WHAT IS NEEDED:
In the exact code search guidelines below, which ports do the two webserver processes use in development?

PAGE:
━━━━━━━━━━━━━━━━
Exact code search development guidelines

This page includes information about developing and working with exact code search, which is powered by Zoekt.

For how to enable exact code search and perform the initial indexing, see the integration documentation.

Set up your development environment

To set up your development environment:

  1. Enable and configure Zoekt in the GDK.

  2. Ensure two gitlab-zoekt-indexer and two gitlab-zoekt-webserver processes are running in the GDK:

    gdk status
  3. To tail the logs for Zoekt, run this command:

    tail -f log/zoekt.log

Rake tasks

  • gitlab:zoekt:info: outputs information about exact code search, Zoekt nodes, indexing status, and feature flag status. Use this task to debug issues with nodes or indexing.
  • bin/rake "gitlab:zoekt:info[10]": runs the task in watch mode. Use this task during initial indexing to monitor progress.

Debugging and troubleshooting

Debug Zoekt queries

The ZOEKT_CLIENT_DEBUG environment variable enables the debug option for the Zoekt client in development or test environments. The requests are logged in the log/zoekt.log file. To debug HTTP queries generated from code or tests for the Zoekt webserver before running specs or starting the Rails console:

ZOEKT_CLIENT_DEBUG=1 bundle exec rspec ee/spec/services/ee/search/group_service_blob_and_commit_visibility_spec.rb

export ZOEKT_CLIENT_DEBUG=1
rails console

Send requests directly to the Zoekt webserver

In development, two indexer (ports 6080 and 6081) and two webserver (ports 6090 and 6091) processes are started. You can send search requests directly to any webserver (including the test webserver) by using either port:

  1. Open the Rails console and generate a JWT that does not expire (this should never be done in a production or test environment):
::Search::Zoekt::JwtAuth::ZOEKT_JWT_SKIP_EXPIRY=true; ::Search::Zoekt::JwtAuth.authorization_header
=> "Bearer YOUR_JWT"
  1. Use the JWT to send the request to one of the Zoekt webservers. The JSON request contains the following fields:
  • version - The webserver uses this value to make decisions about how to process the request
  • timeout - How long before the search request times out
  • num_context_lines - Maps to NumContextLines in Zoekt API
  • max_file_match_window - Early termination limit for file matches during result aggregation (post-processing only). When combining results from multiple search nodes, cancels search early when total file count reaches this threshold.
  • max_file_match_results - Post-processing limit on the final number of file results returned. After all searches complete and results are combined, truncates the file results to this maximum number.
  • max_line_match_window - Early termination limit for line matches during search collection. When the total number of line matches across all search nodes reaches this threshold, the search is cancelled immediately. Maps to TotalMaxMatchCount in Zoekt API. max_line_match_window should be higher than max_line_match_results to ensure we get consistent results.
  • max_line_match_results - Post-processing limit on the total number of line matches returned across all files. After search completion, limits the total number of line matches returned, respecting max_line_match_results_per_file per individual file.
  • max_line_match_results_per_file - Max line match results per file. Maps to chunkCount in blobSearch GraphQL API.
  • query - Search query containing the search term, authorization, and filters
  • endpoint - Zoekt webserver that responds to the request
curl --request POST \
  --url "http://127.0.0.1:6090/webserver/api/v2/search" \
  --header 'Content-Type: application/json' \
  --header 'Gitlab-Zoekt-Api-Request: Bearer YOUR_JWT' \
  --data '{
    "version": 2,
    "timeout": "120s",
    "num_context_lines": 1,
    "max_file_match_window": 1000,
    "max_file_match_results": 5000,
    "max_line_match_window": 500,
    "max_line_match_results": 5000,
    "max_line_match_results_per_file": 3,
    "forward_to": [
      {
        "query": {
          "and": {
            "children": [
              {
                "query_string": {
                  "query": "\\.gitmodules"
━━━━━━━━━━━━━━━━
DATA EXTRACT:
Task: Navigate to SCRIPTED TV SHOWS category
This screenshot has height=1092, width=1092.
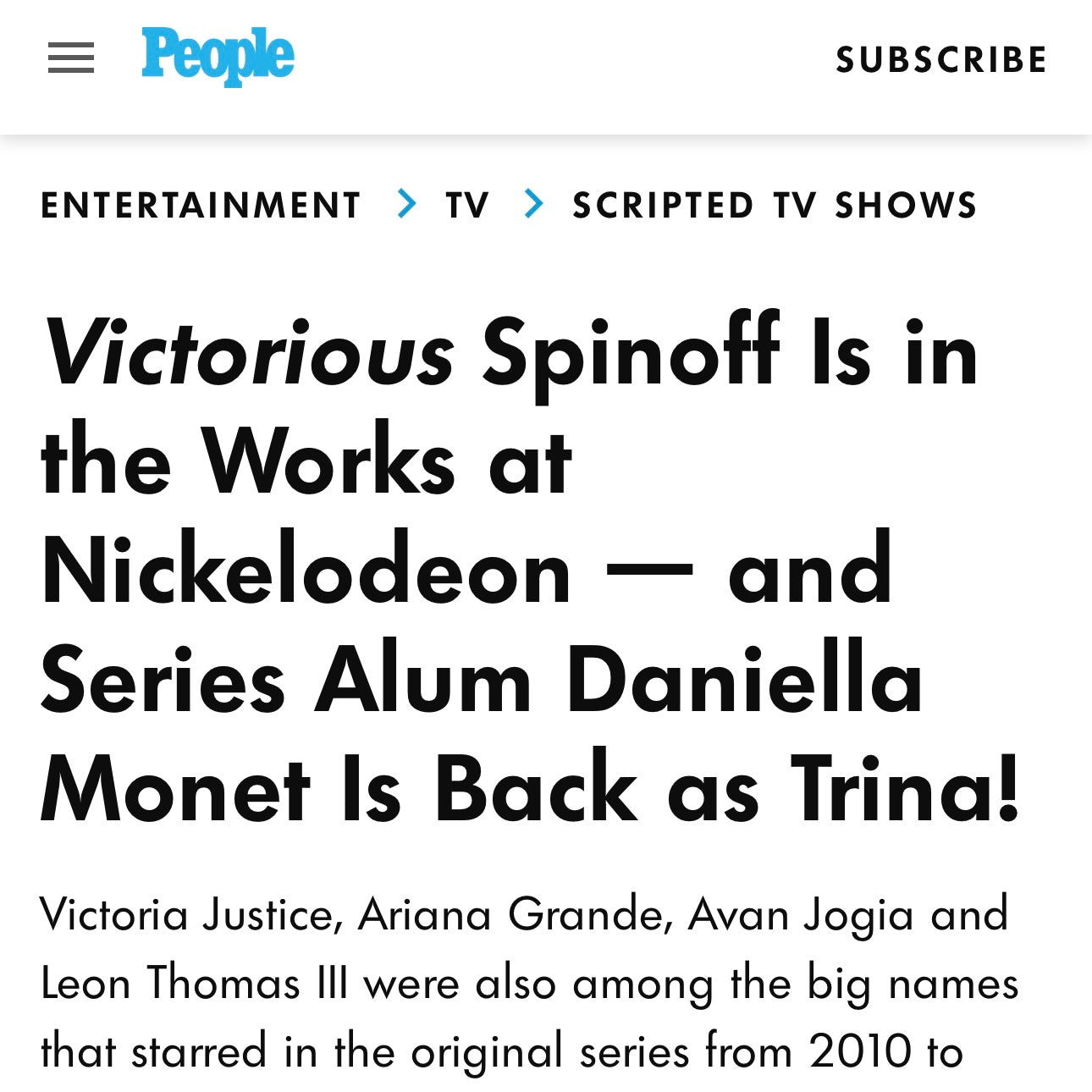Action: click(775, 206)
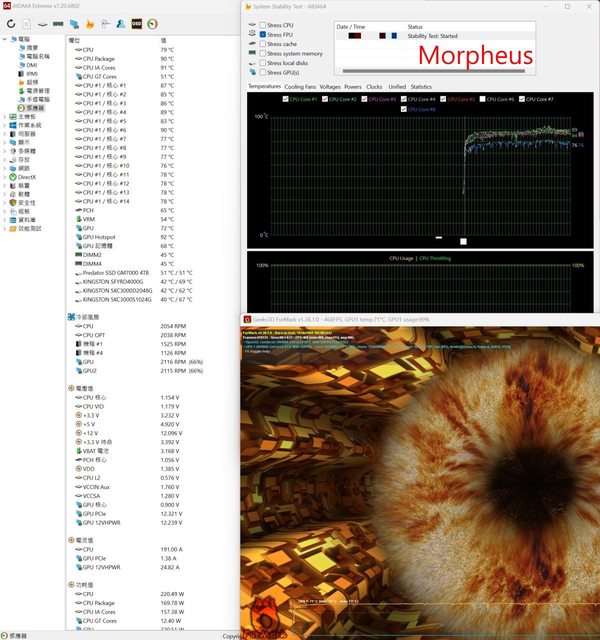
━━━━━━━━━━━━━━━━
TASK OUTPUT:
Ports 6090 and 6091.